In einem Regionalzug von Crailsheim nach Stuttgart soll ein 21-jähriger algerischer Staatsangehöriger einen Zugbegleiter bedroht haben. Wie die Bundespolizeiinspektion Stuttgart mitteilte, ereignete sich der Vorfall am Abend des 25. August im MEX 13 in Richtung Waiblingen.
Nach Angaben der Bundespolizei hatte der Zugbegleiter den Mann wegen mutmaßlich ordnungsstörenden Verhaltens aus dem Zug verwiesen. Der 21-Jährige soll daraufhin ein Einhandmesser aus seinem Rucksack genommen und in seine Hosentasche gesteckt haben. Ein Reisender beobachtete dies offenbar.

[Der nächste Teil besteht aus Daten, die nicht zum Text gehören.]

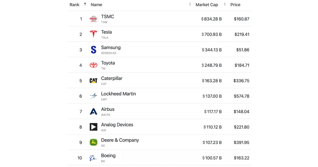Viewport: 318px width, 167px height.
Task: Click the Tesla logo icon
Action: pos(94,34)
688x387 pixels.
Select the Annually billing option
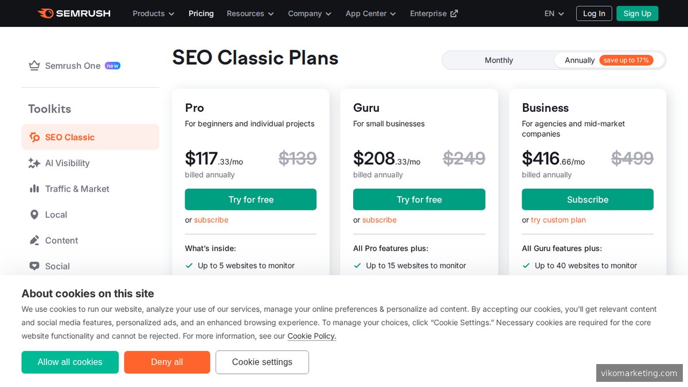click(580, 60)
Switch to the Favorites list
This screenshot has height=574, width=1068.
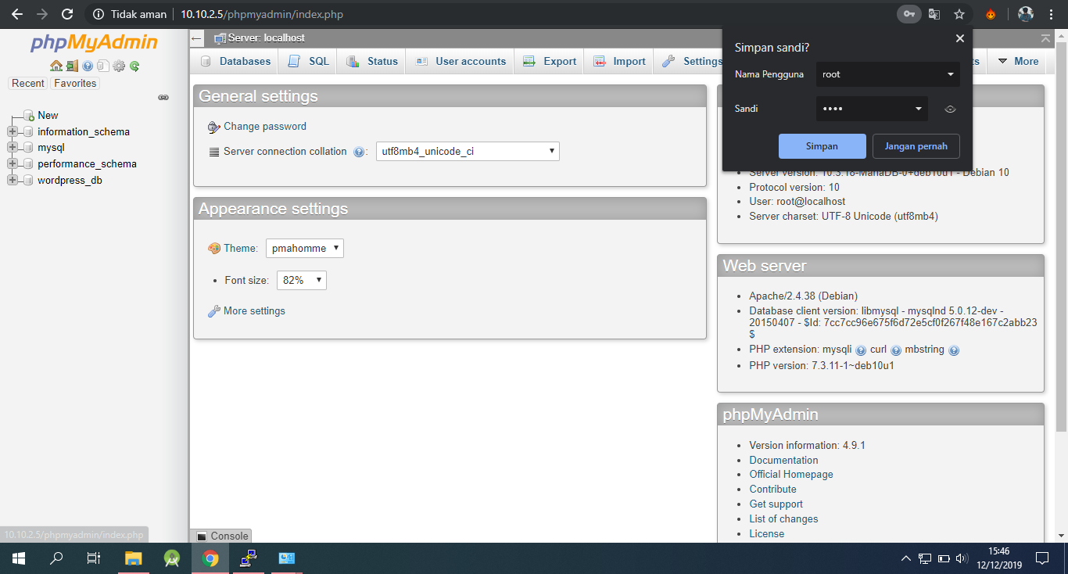74,83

Als der Zug in Waiblingen hielt, ging der Mann laut Polizei bedrohlich auf den Zugbegleiter zu und griff mutmaßlich nach dem Messer in seiner Hosentasche. Ein couragierter Reisender soll seine Arme gepackt und die Handlung unterbunden haben.

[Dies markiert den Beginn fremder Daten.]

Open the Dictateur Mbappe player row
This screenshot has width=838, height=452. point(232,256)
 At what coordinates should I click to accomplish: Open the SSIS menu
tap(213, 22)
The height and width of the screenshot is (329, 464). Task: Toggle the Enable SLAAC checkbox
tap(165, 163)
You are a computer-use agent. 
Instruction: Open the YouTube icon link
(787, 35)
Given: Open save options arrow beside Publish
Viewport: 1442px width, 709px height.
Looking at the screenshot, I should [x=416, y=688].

Der Zugbegleiter und zwei weitere Reisende hielten den Verdächtigen fest. Eine im Zug befindliche Sicherheitsstreife fesselte ihn schließlich und übergab ihn der Bundespolizei. Gegen den 21-Jährigen läuft nun ein Ermittlungsverfahren wegen des Verdachts der Bedrohung.
Wieder sind es Fahrgäste und Bahnpersonal, die eine eskalierende Situation in einem Zug abfangen mussten. F-NEWS berichtete bereits über den Messerangriff in Frankfurt-Sachsenhausen und über weitere schwere Messerfälle in Regensburg und Stuttgart. Im MEX 13 blieb es diesmal beim Versuch, weil Reisende schnell eingriffen.